清水結婚から1年9カ月、あまりにも短く突然過ぎました。出産の1週間後、がんが全身に転移していると宣告された時、本当に、神様っていないんだなって思いました。いたら、こんなことにはならないでしょう。「なんで」という言葉しか出てきませんでした。運命を恨みました。神様は乗り越えられる試練しか与えないとか、耐えればその分が後で返ってくるとか簡単に言いますが、現実、私には耐えられる状況ではありませんでした。

ただ、妻の葬儀を営んでくださった女性僧侶が、お経を読みながら一緒に涙を流して泣いてくれたことで心が救われたのはありがたかったですね。

治療か出産か、難しい選択だったのですか。

清水私たちは、手術、お腹の赤ちゃんに影響が出ない程度の抗がん剤治療で、出産をする、3人で生きることを選択しました。
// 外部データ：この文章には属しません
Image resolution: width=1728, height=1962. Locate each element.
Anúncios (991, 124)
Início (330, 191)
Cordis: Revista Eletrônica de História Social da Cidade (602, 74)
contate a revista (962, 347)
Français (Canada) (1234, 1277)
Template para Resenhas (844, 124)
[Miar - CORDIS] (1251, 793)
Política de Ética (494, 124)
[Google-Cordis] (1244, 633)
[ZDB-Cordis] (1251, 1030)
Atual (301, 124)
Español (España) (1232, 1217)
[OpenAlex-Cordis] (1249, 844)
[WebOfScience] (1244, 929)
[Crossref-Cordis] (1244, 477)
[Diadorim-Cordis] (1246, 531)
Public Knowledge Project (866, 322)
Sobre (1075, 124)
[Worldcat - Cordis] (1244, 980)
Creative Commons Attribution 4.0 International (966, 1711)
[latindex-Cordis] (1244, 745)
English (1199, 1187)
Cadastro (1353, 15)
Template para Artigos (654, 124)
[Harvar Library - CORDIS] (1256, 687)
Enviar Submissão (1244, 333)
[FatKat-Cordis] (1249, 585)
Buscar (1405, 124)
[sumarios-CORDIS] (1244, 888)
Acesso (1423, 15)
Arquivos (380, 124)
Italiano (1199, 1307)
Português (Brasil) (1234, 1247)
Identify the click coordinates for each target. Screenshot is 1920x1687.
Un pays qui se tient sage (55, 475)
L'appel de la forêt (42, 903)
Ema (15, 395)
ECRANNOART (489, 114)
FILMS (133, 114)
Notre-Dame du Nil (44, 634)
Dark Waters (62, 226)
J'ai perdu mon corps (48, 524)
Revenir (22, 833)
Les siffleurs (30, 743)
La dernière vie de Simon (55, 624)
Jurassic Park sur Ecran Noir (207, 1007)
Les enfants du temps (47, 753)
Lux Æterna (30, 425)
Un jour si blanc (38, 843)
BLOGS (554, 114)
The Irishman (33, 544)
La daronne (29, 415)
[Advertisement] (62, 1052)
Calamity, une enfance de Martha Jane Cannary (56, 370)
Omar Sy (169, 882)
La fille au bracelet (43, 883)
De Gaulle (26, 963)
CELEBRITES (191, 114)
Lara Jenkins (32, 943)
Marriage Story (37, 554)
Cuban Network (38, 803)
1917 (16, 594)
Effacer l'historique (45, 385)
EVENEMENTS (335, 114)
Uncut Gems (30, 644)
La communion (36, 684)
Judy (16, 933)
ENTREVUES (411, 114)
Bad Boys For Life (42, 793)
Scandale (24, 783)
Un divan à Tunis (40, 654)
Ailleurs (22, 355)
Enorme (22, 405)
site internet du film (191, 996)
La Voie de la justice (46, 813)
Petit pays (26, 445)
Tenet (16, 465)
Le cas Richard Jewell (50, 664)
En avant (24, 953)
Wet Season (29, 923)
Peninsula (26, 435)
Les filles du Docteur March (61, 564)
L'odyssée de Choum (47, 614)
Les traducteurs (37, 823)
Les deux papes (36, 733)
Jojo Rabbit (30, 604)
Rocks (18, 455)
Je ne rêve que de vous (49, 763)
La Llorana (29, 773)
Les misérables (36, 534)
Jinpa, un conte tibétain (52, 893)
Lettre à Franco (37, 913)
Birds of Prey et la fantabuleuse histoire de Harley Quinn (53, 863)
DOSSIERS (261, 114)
そのことが原因で妻が亡くなったとは全く思っていません。逆に、同じ状況で、子どもを諦めて本格的ながんの治療を優先した人がいても、その選択も間違いではない。どんな答えでも、その人が真剣に向き合い、考えて出した答えなら、それが正解だと思います。

1年半前、テレビ局を退社して講演活動に専念するとの知らせに惜しむ多くの声がありました。

清水2016年の妻の一周忌に『112日間のママ』という本を出版した後、講演の依頼を受けるようになりました。すると、本を読んだり講演に来てくれたりした人から、「乳がんの検診に行ったよ」っておっしゃる方がいてくださいました。

たとえ直接的な呼び掛けでなくても、大切な人への思いを伝えることで役に立てるのなら、そして大切な人のために今できることを考える瞬間を一緒に共有できればと思い立ち、基金を設立して講演活動に専念することにしました。

テレビ局を退社するのは勇気が要りましたが、「今、できることがあるならば」という信念から退社を決心しました。

キャスター時代と変わったことは。

清水キャスターをさせてもらっていた時も、視聴者の皆さま、テレビの向こう側を意識して仕事をし、様々な事件や出来事の報道に努めていたつもりでした。でも実際、講演等でじかに皆さんと接することで、大切な人を病気で亡くされた人の悲しみ、また様々な喜び、怒り、悩みなどが、それぞれのカタチで普通の生活の中にもいっぱいあるんだなって、今になって気付かせてもらっています。

皆さんと直接お会いして話をさせていただくので、そこで使うパワーというのは、キャスター時代となんら変わりません。